The New Literary It Girl: Power in Persona

All the hot girls are reading books. If you’ve seen Gigi Hadid photographed with a copy of Albert Camus’ “The Stranger,” or Kaia Gerber wearing a pink baby tee that says “Hot/Can Read,” you’ll understand where I’m coming from. The fashion It Girls of our generation are all posing next to bookshelves on Instagram or reading feminist essay collections in their bikinis, indicating an important shift in cultural currency. The fashion world has developed a new archetype: the literary It Girl. 

Fashion and literature have always been intertwined, primarily as means of self-expression. To quote Virginia Woolf, “Vain trifles as they seem, clothes have, they say, more important offices than merely to keep us warm.” Both books and clothes are taste indicators, outlets for us to translate our personalities into something digestible for the public eye. The idea of the book as a status symbol has been promoted throughout history, again and again. Vivienne Westwood has even said, “A status symbol is a book. A very easy book to read is The Catcher in the Rye. Walk around with that under your arm, kids. That is status.” We see this now, on the Instagram feeds and in paparazzi photos of models and celebrities like Kendall Jenner and the Hadid sisters. The book has become an accessory, an extension of the communication of one’s persona. 

In the last decade, we’re finding books everywhere, especially in fashion. Most notably, Miu Miu has started their summer reads program, which gifts visitors copies of books like Alba de Céspedes “Forbidden Notebook,” Sibilla Aleramo’s “A Woman” and Jane Austen’s “Persuasion”. On the runway, we see literary influence ranging from classics like Edgar Allan Poe’s “The Raven” (Thom Browne RTW Fall 2024) and Virginia Woolf’s “Orlando” (Fendi SS21) to new works like Yanagihara’s “A Little Life” (Valentino SS24) and dedicated flash fiction stories from Ottessa Moshfegh (Proenza Schouler AW22).

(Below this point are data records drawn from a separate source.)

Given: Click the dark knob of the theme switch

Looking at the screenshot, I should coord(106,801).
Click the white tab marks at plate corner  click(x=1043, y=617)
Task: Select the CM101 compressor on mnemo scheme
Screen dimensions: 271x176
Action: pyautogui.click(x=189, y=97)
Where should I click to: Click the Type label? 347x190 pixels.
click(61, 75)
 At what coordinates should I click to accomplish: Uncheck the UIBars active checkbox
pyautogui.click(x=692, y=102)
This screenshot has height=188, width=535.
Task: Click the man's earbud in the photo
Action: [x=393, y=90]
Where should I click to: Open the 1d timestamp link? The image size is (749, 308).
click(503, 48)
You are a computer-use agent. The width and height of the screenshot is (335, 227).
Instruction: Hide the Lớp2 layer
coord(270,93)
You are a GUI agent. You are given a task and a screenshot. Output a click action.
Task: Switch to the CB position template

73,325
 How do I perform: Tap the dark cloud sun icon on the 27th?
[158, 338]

Skall Studio’s AW24 collection was even entirely dedicated to the bookish styles of iconic writers. 

Now, the literary It Girl has always existed. We must recognize this new cultural persona as drawing inspiration from the great female writers of the 60s and 70s, specifically Joan Didion and Eve Babitz. Though Didion and Babitz differed in style and outlook, they both became icons of California in their time. Babitz was free-spirited and glamorous, most well known for her partially fictionalized memoirs. Didion had a unique journalistic flair, publishing collections of nonfiction and fiction alike. However, the gap between women in fashion and women who write was bridged by Didion as she posed for a Celine ad in 2015 wearing sunglasses and a black long sleeve. She became not only a revered author, but a cultural icon–a symbol of ultimate intellect and style.

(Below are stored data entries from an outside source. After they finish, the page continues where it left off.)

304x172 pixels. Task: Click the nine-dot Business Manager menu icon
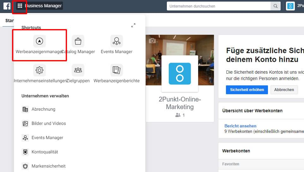(20, 6)
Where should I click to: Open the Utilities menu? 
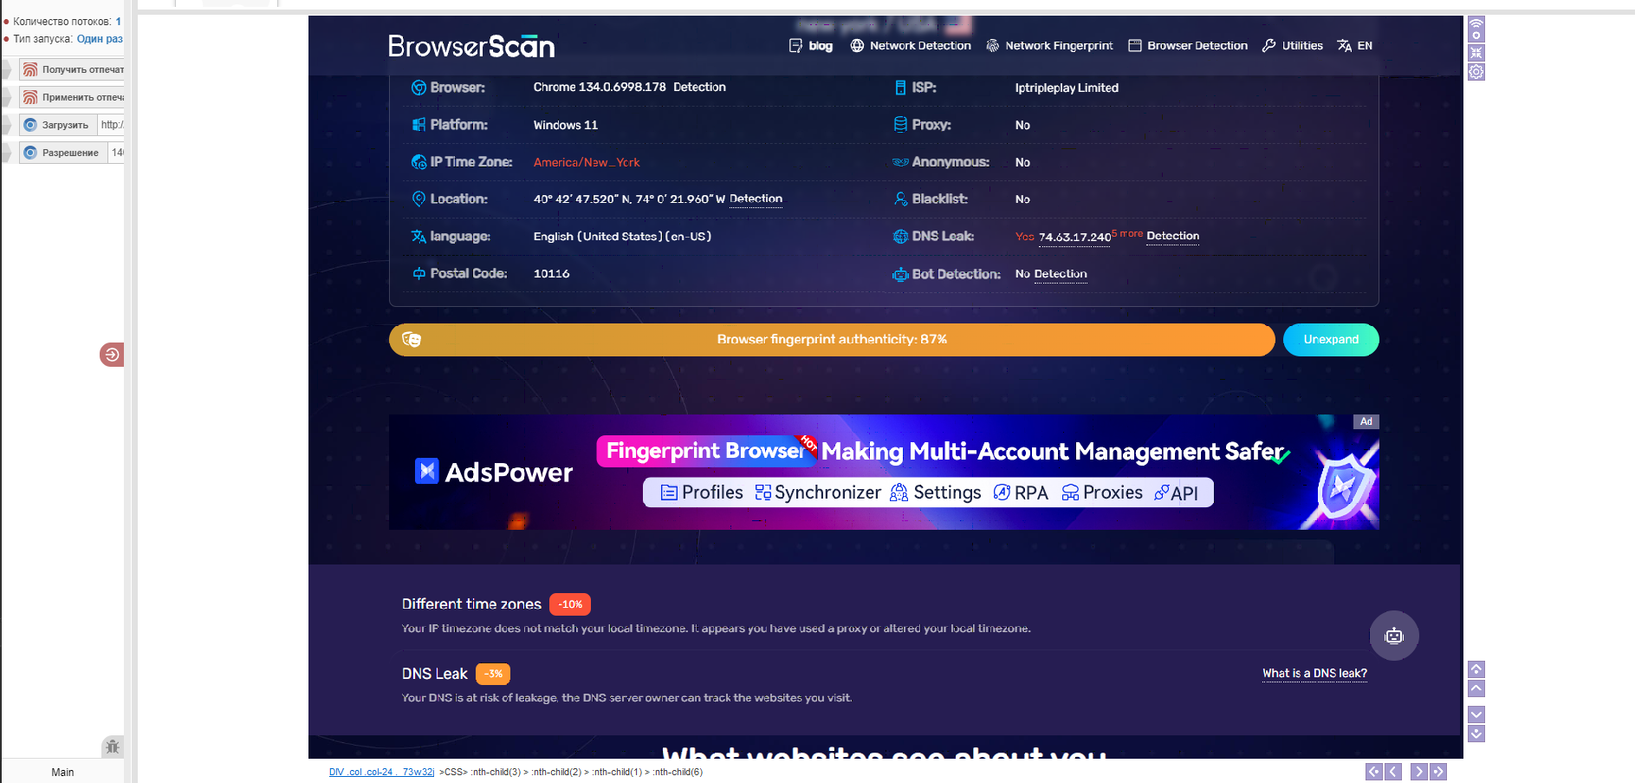point(1293,46)
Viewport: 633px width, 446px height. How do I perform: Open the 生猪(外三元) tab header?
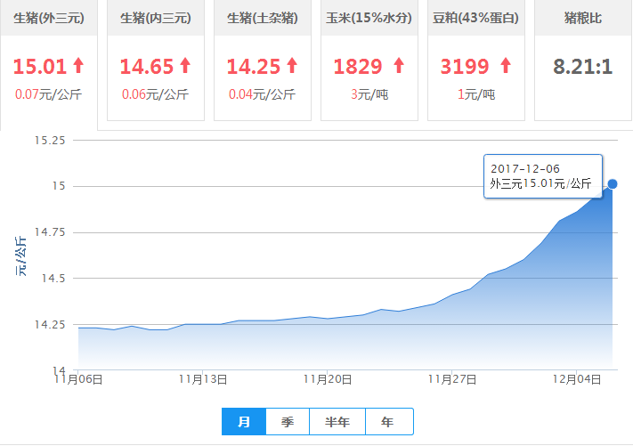48,18
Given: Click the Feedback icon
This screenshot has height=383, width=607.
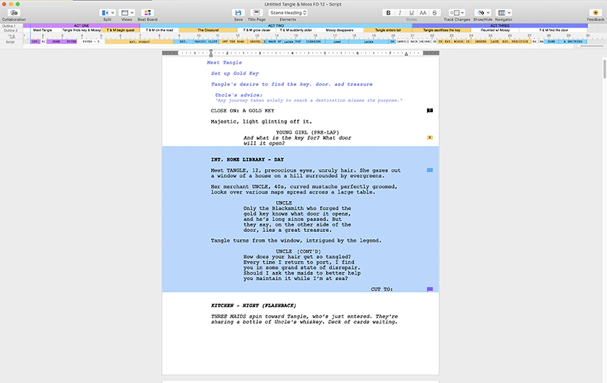Looking at the screenshot, I should pos(595,13).
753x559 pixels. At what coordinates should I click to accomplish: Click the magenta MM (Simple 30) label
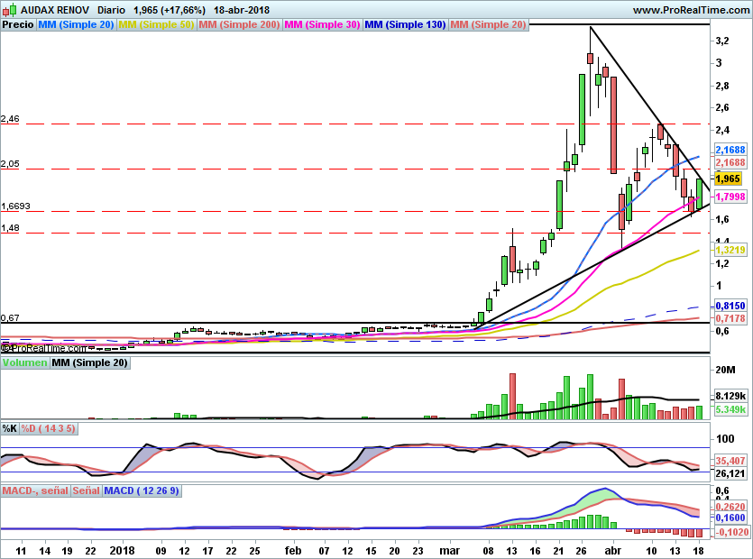click(322, 25)
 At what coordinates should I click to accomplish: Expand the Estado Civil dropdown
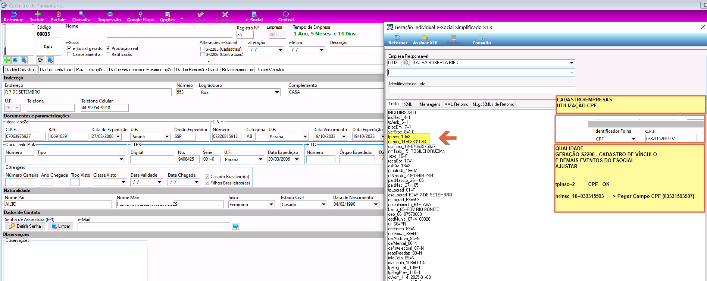[x=323, y=205]
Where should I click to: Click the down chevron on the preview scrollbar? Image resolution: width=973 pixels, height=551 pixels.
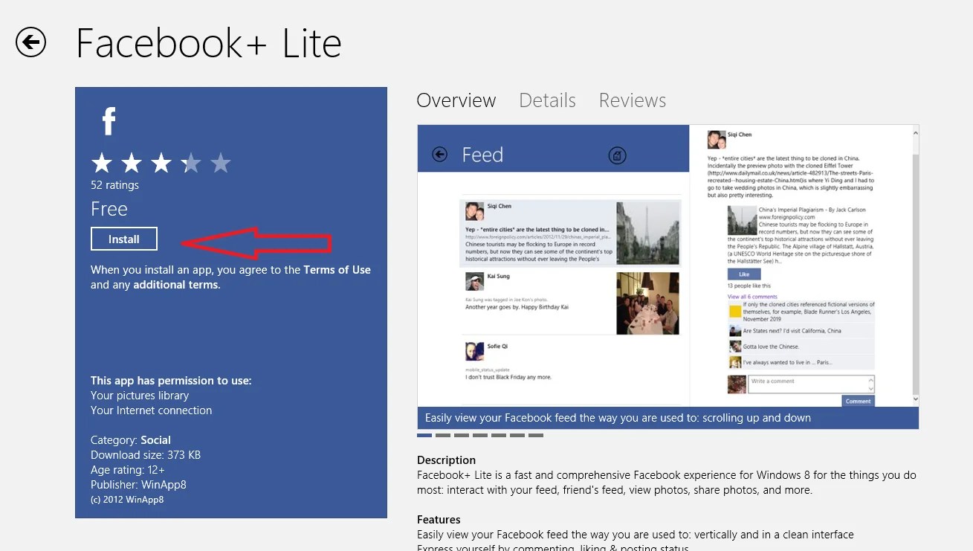(916, 399)
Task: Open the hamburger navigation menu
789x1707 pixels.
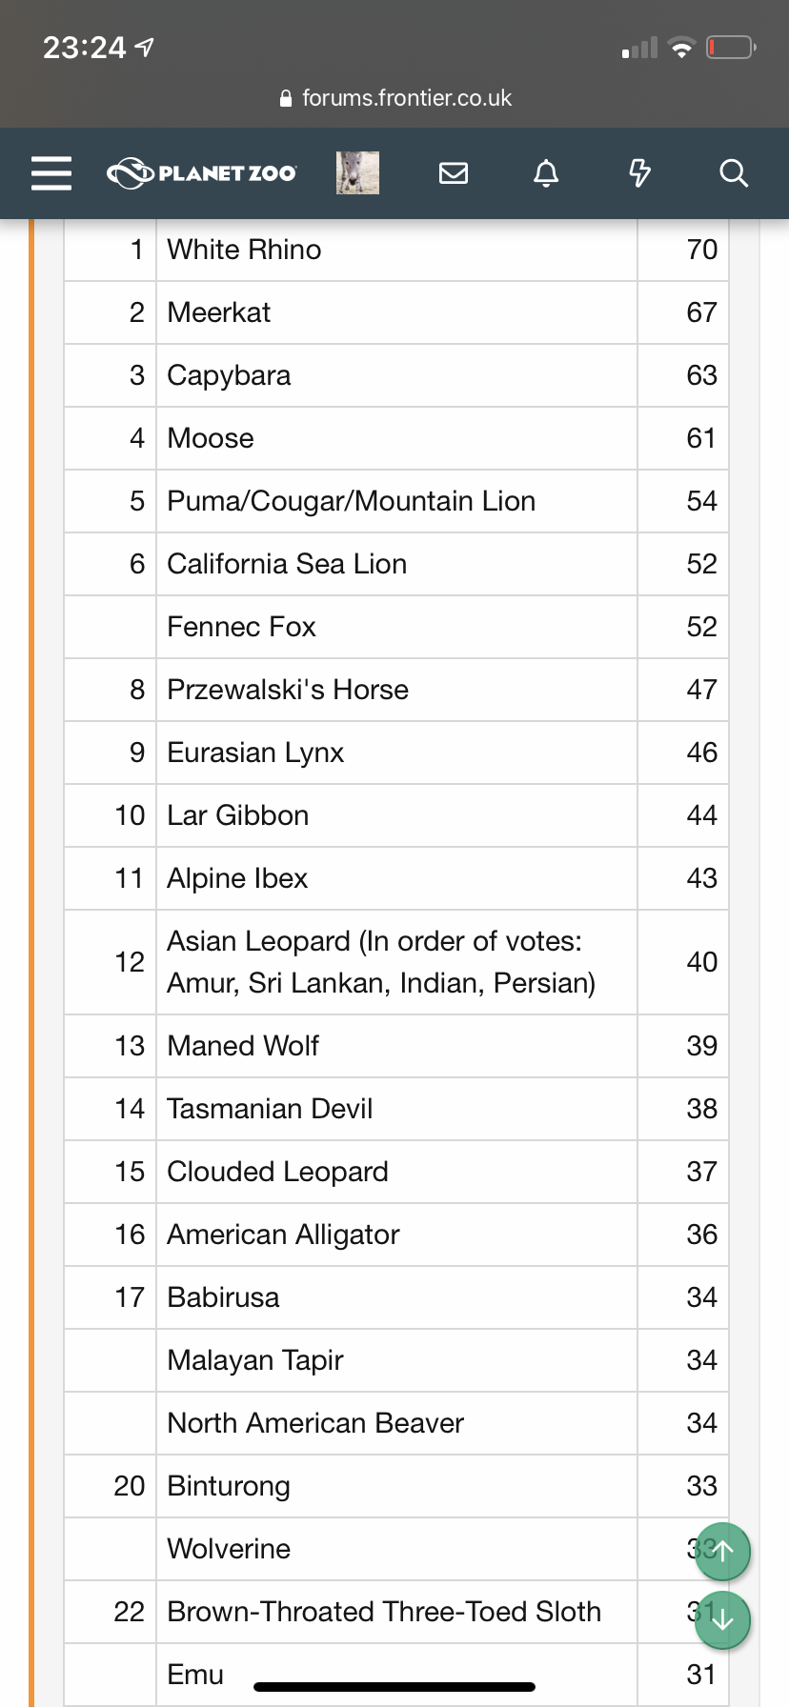Action: tap(51, 173)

The new literary It Girl, though, is not necessarily a writer. She is something of a model or influencer, she runs or participates in an Instagram book club (not unlike Kaia Gerber’s Library Science or Dua Lipa’s Service95). She reads the Didion and Babitz classics; she embodies the idea of coquetteish style juxtaposing her inherent intellectualism. She broadcasts this persona to the masses, she carries her newest read in her bag and boasts her bookshelf on social media. The literary It Girl has become not a girl who writes books, but rather a girl who uses books to her social advantage. 

This is not to demonize the literary It Girl. Social currency is something we all carry, a system we all participate in. No one is free from their own persona, and it’s impossible to ignore the status that intellectualism carries. Reading has historically been used as a way of declaring autonomy, specifically by women who were denied such privileges. Knowledge, after all, is power. This begs the question–can we blame the influencers and models for posing with books, for assuming the literary persona? For so desperately trying to reclaim the intellectualism that society has stripped from them?

The new literary It Girl, at her core, defies expectations. She is scholarly yet soft, well-read yet chic–juxtaposed in a way that brings her a unique power. Both fashion and taste in literature assume primary roles of personal curation. The fashion It Girl and the literary icon are no longer mutually exclusive, and no longer free from the influence of social media and popular culture. But maybe the merging of the fashion It Girl and the literary It Girl indicates something larger: a desire to be seen, to be known, and most importantly, to be respected.